**Material provided:**
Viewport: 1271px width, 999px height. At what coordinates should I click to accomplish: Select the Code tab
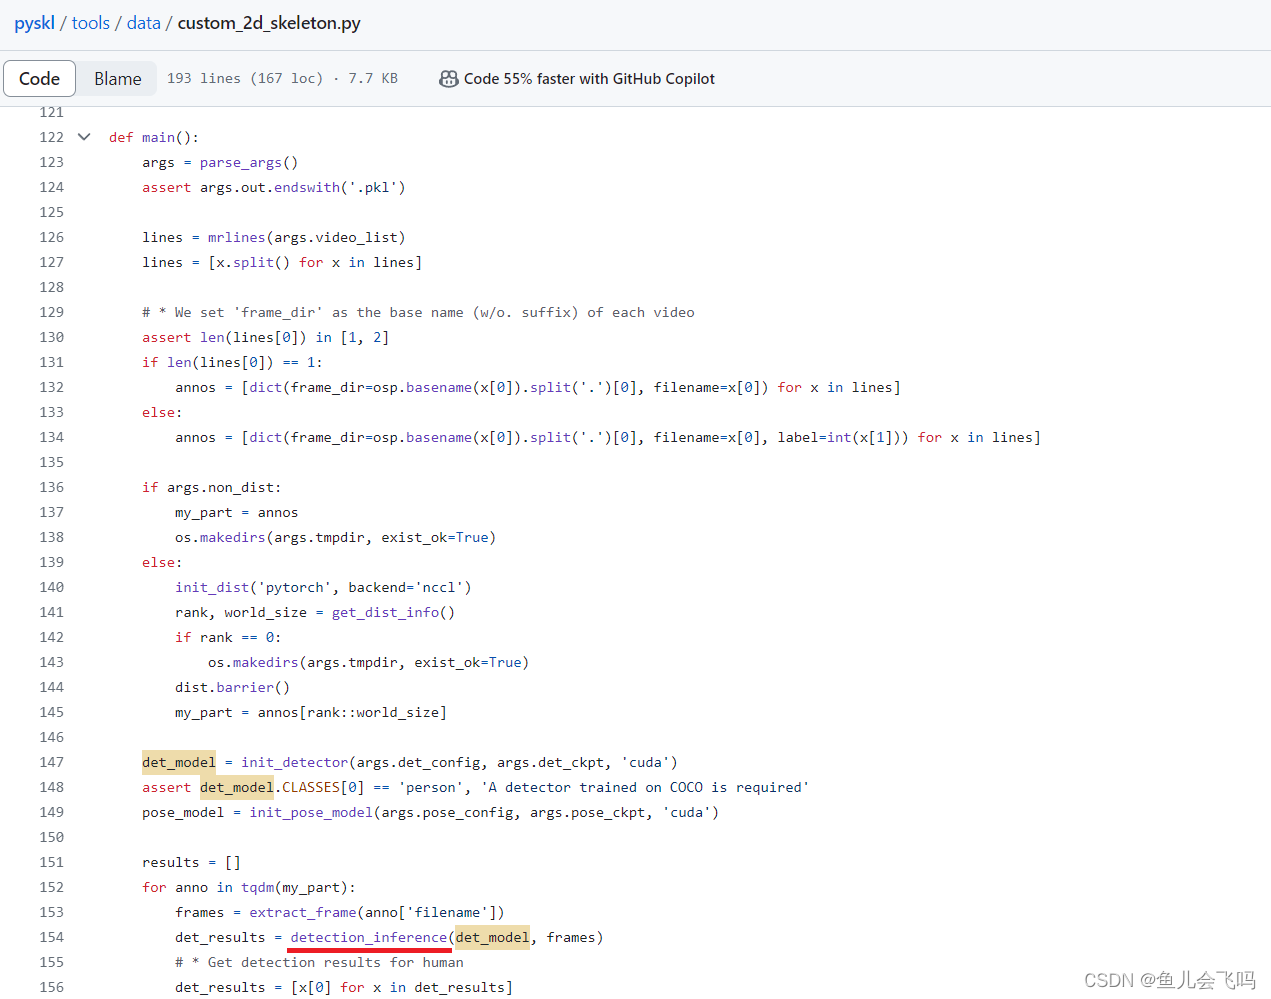pos(39,78)
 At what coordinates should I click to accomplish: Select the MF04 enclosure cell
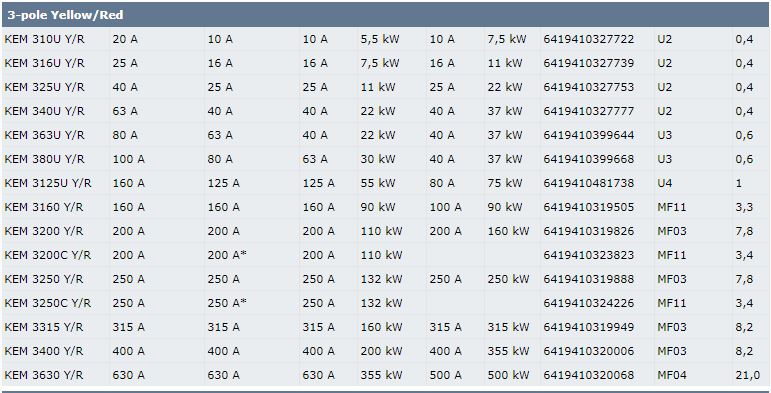[x=672, y=375]
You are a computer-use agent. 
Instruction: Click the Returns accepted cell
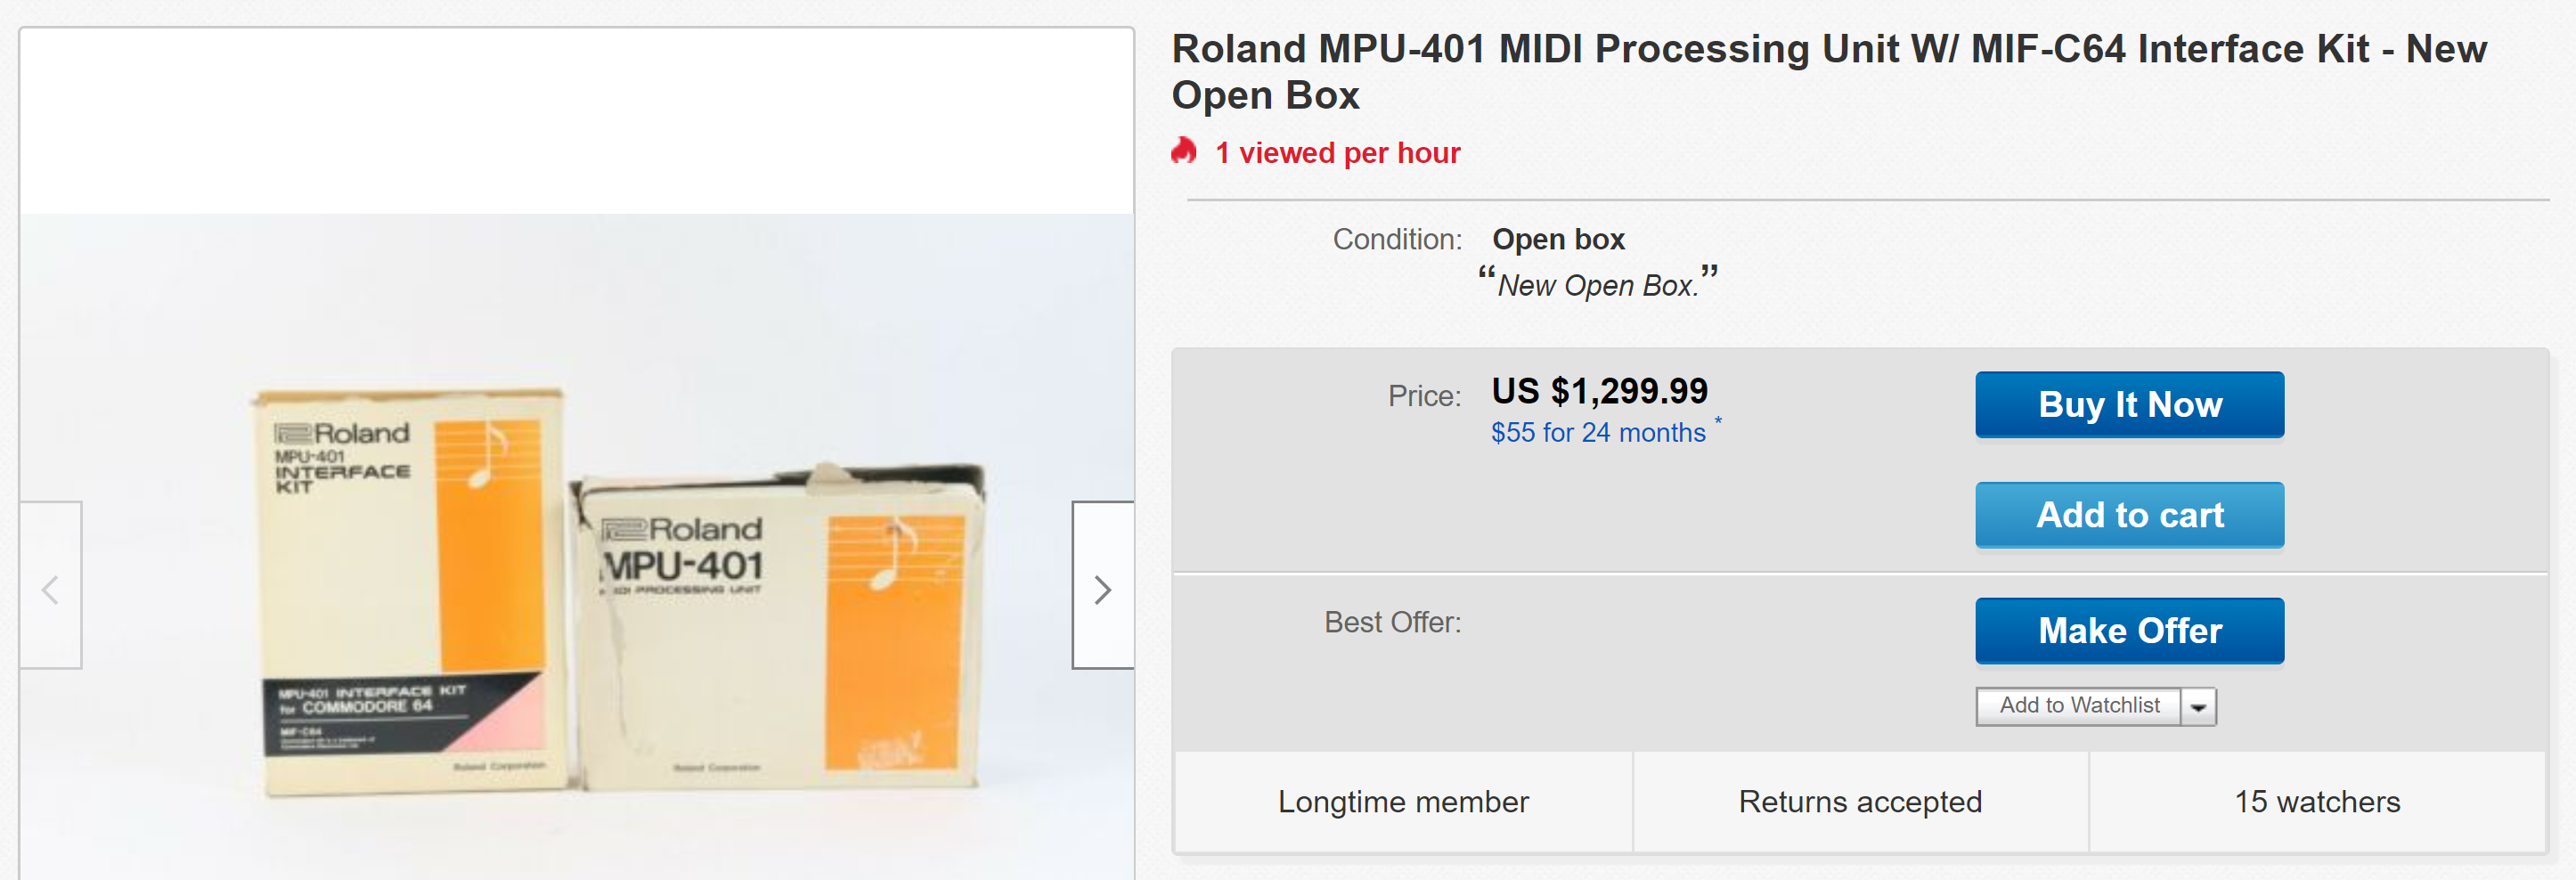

**Your instructions:** Print every row above word for word, leaving out the pictures.

**The response:**
Viewport: 1271px width, 999px height. At what coordinates should I click to accomplish: Select the Code tab
pos(39,78)
 At what coordinates should I click to accomplish: Select the MF04 enclosure cell
[x=672, y=375]
You are a computer-use agent. 
Instruction: Click the Returns accepted cell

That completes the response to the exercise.